東芝がWHを買収したのは2006年のこと。三菱重工やゼネラル・エレクトリック(GE)などとの争奪戦に勝ってWHを取得。そのコストは追加出資分も含めると約6400億円に昇り、ライバル企業が提示した金額の2倍を超えたと言われている。

東芝は、この買収をテコに海外での原発事業を経営の柱に据えたのだが、その賭けは裏目に出た。原発事業は2006年当時でもリスクの高い事業とみられていたが、2011年3月に福島第1原発事故が起きるとそのリスクが一気に顕在化したのである。

事故後、世界で原発建設をキャンセルあるいは延期する動きが広がり、WHの受注件数は目標を大きく下回ることとなった。さらに、米国での受注分については、安全規制の強化により建設コストが高騰し、今回の巨額損失の一因となった。

このような状況下、東芝は1月27日、海外での原発建設事業からの撤退方針を明らかにした。ただし、原子炉の納入や既存原発の保守・管理などは続け、国内ついては廃炉や保守を行うとしている。組織的にも大きく変わるようだ。原発事業をエネルギー部門から切り離し社長直轄の独立部門とし、さらに、分社化の検討も開始した。

東芝は原発事業で2度にわたる大きな判断ミスをしている。最初は2006年のWH買収だ。この件については、「結果論」との言い訳もあるかも知れないが、二つ目のミスは許されない。2015年の不正会計問題で経営が悪化した後、原発事業と半導体事業を主力に据えて再建を進めてきたことだ。福島事故から4年後の段階で原発を主力に置いたことは決定的な経営判断ミスである。

切り売り経営はセオリーに反する

さて、東芝はこれからどうなるのか。原発事業については新規建設はやらないというのだから、事実上の撤退だ。取引銀行などからはWHの売却を求める声もあるらしいが、リスクの高い原発事業の買い手探しは容易ではない。主力事業どころか完全にお荷物だ。

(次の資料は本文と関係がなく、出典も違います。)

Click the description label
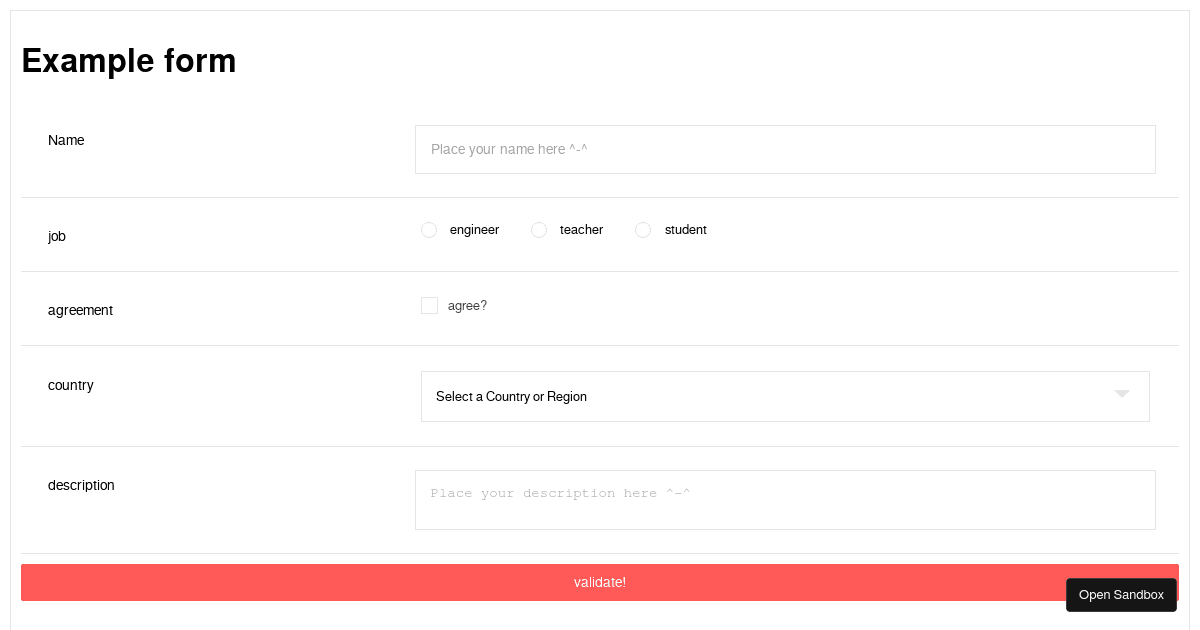Screen dimensions: 1200x630 (81, 485)
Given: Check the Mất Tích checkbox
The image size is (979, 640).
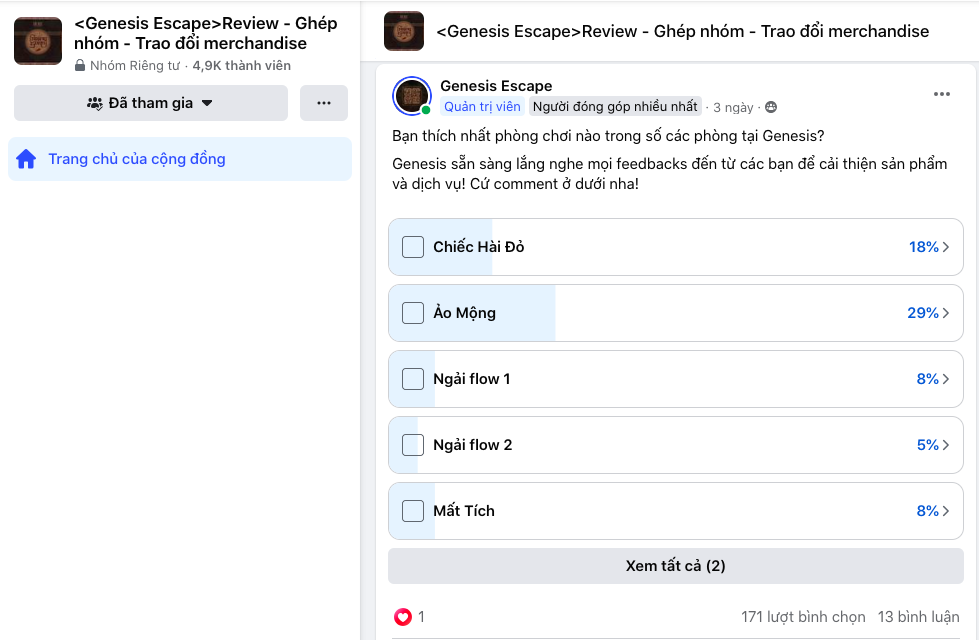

東芝は、とりあえず債務超過を避けるために、資金調達が必要だ。そのため半導体の主力であるフラッシュメモリー事業の分社化と外部資本導入を決めた。外部の出資比率は20%程度に抑えるという。

フラッシュメモリー分野で、東芝は韓国サムスン電子に次ぐ世界シェア2位で、その事業価値は1兆5000億円程度と想定されている。だから、その20%分を売却すれば3000億円程度の資金を手に入れることができる。自己資本3600億円と合わせて6600億円。債務超過回避まであと一息だ。

だが、一時的に債務超過を回避できたとしても経営には不安が残る。原発事業が実質的に退場する中、残る主力である半導体事業に外部資金を導入することは、利益低下につながる。

筆者はアメリカ系証券会社でM&Aに従事した経験を持つが、手放すべき原発事業を抱えたままで、一部とはいえフラッシュメモリーのような優良事業を売ることは経営のセオリーに反することだ。東芝は、切り売りによって何を守ろうとするのだろうか。